After a boost in the early days of the pandemic, wage-and-hour and employment-discrimination lawsuits are currently taking the back burner, according to new data obtained by The Texas Lawbook.
New data from Androvett Legal Media shows that wage-and-hour suits filed under the Fair Labor Standards Act have been steadily declining since the first half of 2020, which had seen a 19% increase from pre-pandemic days. FLSA lawsuits filed in all four Texas federal court districts dropped nearly 38% between the first half of 2020 and the second and 36% from the last six months of 2021 to the same period the year before. For the full year, FLSA suits filed in 2021 were down 25% from 2020.
Federal employment-discrimination lawsuits filed in Texas under Title VII were also down, according to the Androvett data, with a 3.5% drop in 2021 from 2020 and a 14% drop from the 755 cases filed in 2018, the year most employment discrimination suits were filed in the last five years.

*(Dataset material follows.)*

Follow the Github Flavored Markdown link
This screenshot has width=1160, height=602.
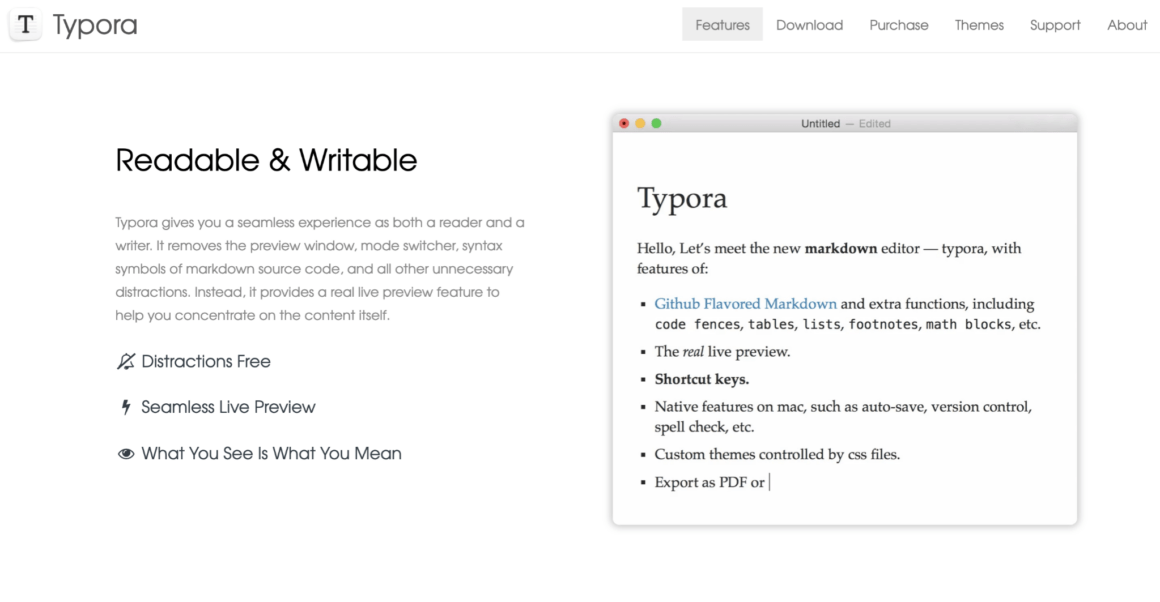pyautogui.click(x=745, y=304)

Legal experts attribute the activity drop to many factors, including the pandemic, recent U.S. Supreme Court decisions and the backlog of government agencies that oversee the litigation.
The nuanced factors within the pandemic, in particular, tell their own story with the numbers. FLSA lawsuits spiked in the early months of the pandemic as many companies were forced to undergo mass layoffs, but as the economy recovered and employee burnout lingered, the pendulum swung the other way into the Great Resignation.

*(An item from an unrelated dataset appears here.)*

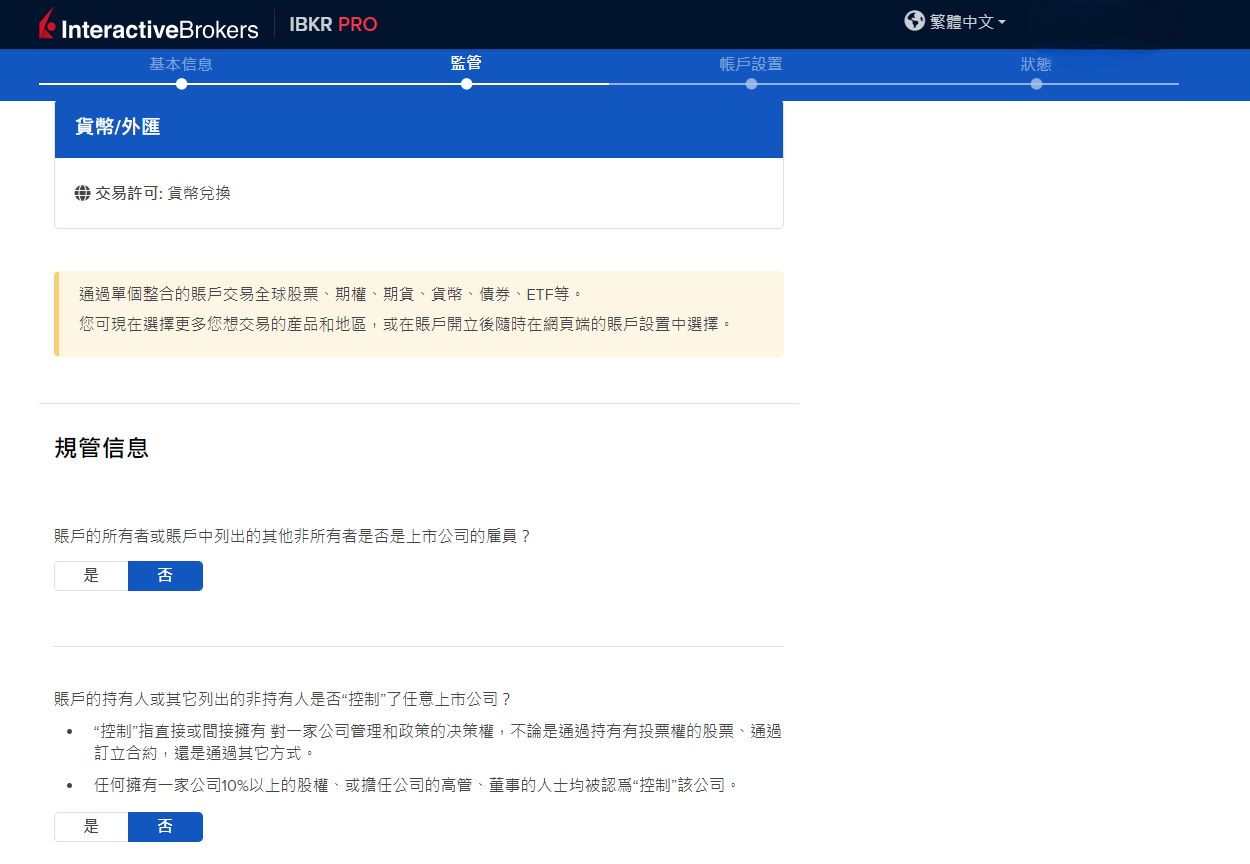
Task: Open the 狀態 step label
Action: (x=1036, y=64)
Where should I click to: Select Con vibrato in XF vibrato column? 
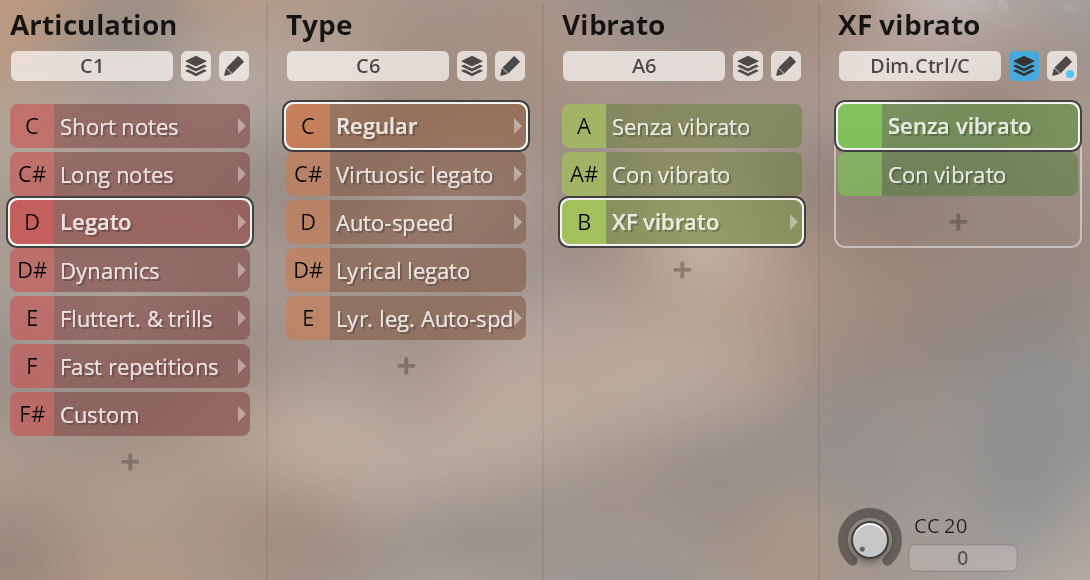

“When employees have leverage and the freedom to move from employer to employer, it’s not an ideal environment for FLSA cases to be filed,” said Mark Shoffner, a labor and employment partner at Bell Nunnally & Martin in Dallas. “I do think companies are reluctant to terminate right now because they need the employees. Employees just have so much mobility and leverage because there are more job openings than job applicants and wages are rising.”

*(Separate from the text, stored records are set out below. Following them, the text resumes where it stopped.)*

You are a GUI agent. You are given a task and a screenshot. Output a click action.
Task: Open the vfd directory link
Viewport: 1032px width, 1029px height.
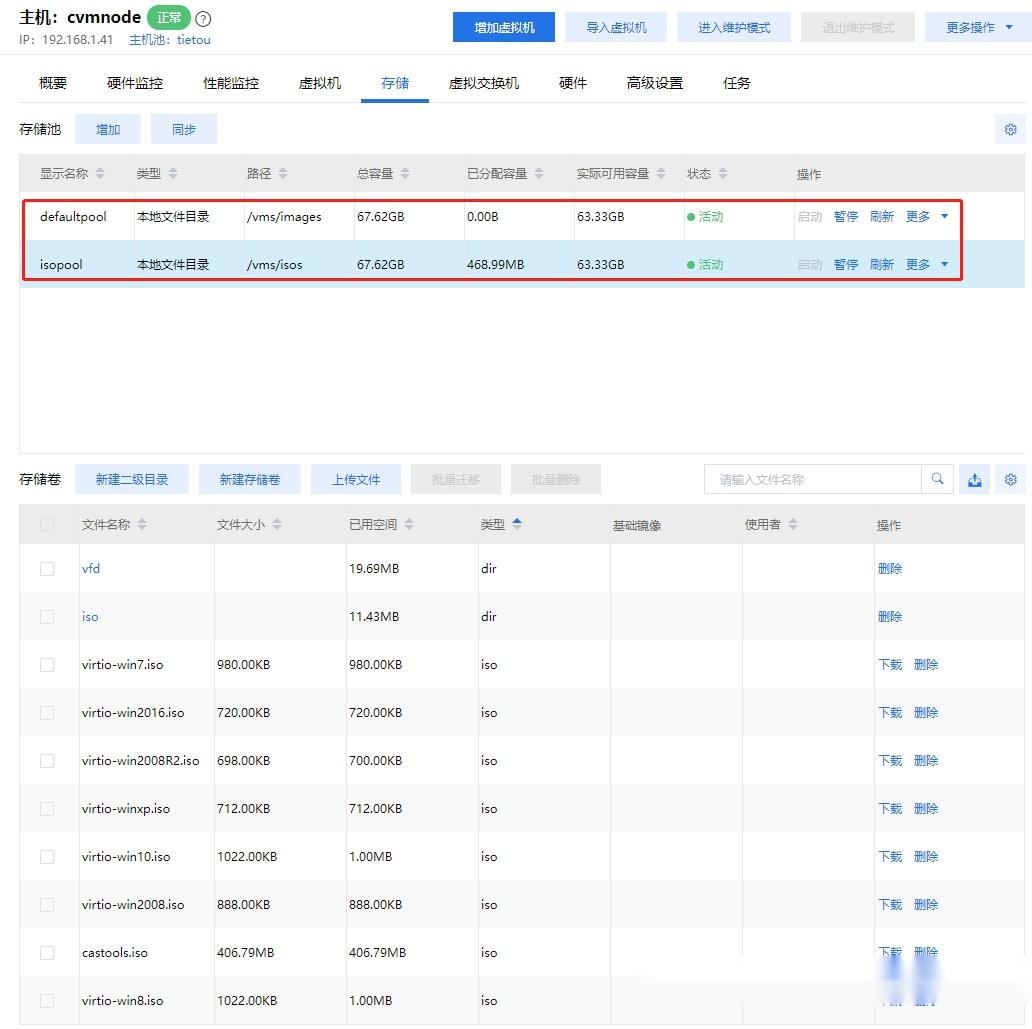pyautogui.click(x=91, y=568)
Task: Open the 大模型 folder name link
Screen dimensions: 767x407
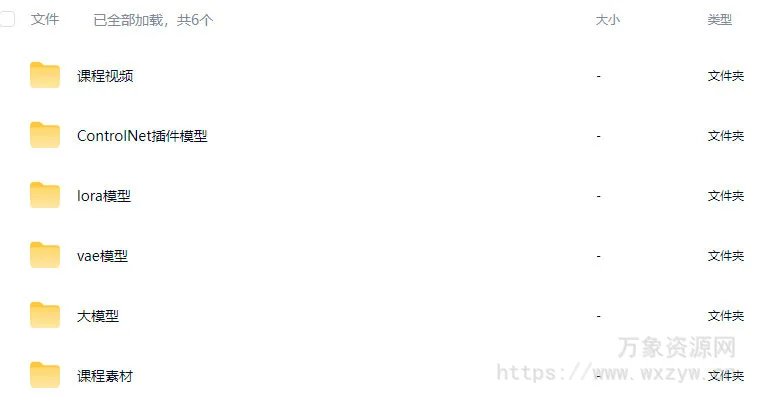Action: pyautogui.click(x=98, y=316)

Meanwhile, experts say, the remote work environment is not conducive to employment-discrimination claims — age, race, gender and religion.
“People are working remotely and having less interaction with co-workers, managers and supervisors and the interaction they’re having is primarily virtual,” said Houston Akin Gump partner Brian Patterson. “That decreased amount of in-person interaction leads to a decrease in the amount of claims related to interpersonal interactions, which is the basis for discrimination claims.”
Like the trial courts, the pandemic is also imposing a backlog on discrimination complaints filed with the Equal Employment Opportunity Commission, the federal agency that administers right-to-sue letters. Experts say the backlog also contributes to the dip in employment-discrimination suit filings.
“The issue over the last two years is the EEOC is completely backed up,” said Amy M. Stewart of Stewart Law Group, a commercial litigation firm in Dallas that handles employment matters. “I’m not blaming them but it’s taking forever for them to investigate these claims — some of which people have submitted and [since] resigned.”
Of the 516 FLSA lawsuits that were filed in Texas federal courts in 2021, most were filed in the Southern District of Texas (187). The Western District was a close second (181). And of the 650 employment-discrimination lawsuits filed in Texas federal courts last year, the Northern District saw the most activity (232 cases).
“The activity may be explained by the fact that the plaintiffs’ wage-and-hour bar is robust in these federal districts, and those firms have targeted energy companies who have many employees in these areas,” said Kimberly Cheeseman, a labor and employment partner at Norton Rose Fulbright in Houston.
Conversely, Cheeseman said, “The Northern District may be more active” in employment-discrimination suits because “the plaintiff’s bar in the Southern District has focused more on wage-and-hour matters.”
Other trends
Overall, Lawyers say they expect employment-discrimination trends to pick up during the Biden administration because a Democratic leadership typically means more enforcement actions.
Beyond traditional employment discrimination, Michael McCabe, a labor and employment lawyer for Munck Wilson Mandala, said he has been seeing more claims under the Americans with Disabilities Act related to anxiety and other workplace mental-health conditions. Those claims, McCabe said, entail both discrimination and failure to accommodate an alleged disability.
“People are requesting to work from home or take additional time off because they are anxious about returning to work in a Covid environment. Or they are anxious in general,” McCabe said. “I don’t know if that is a function of employees being more willing to speak out in support of their mental health, stress related to Covid/lockdowns/isolation, or something else. But more employees are requesting accommodation under the ADAA and state law equivalent.”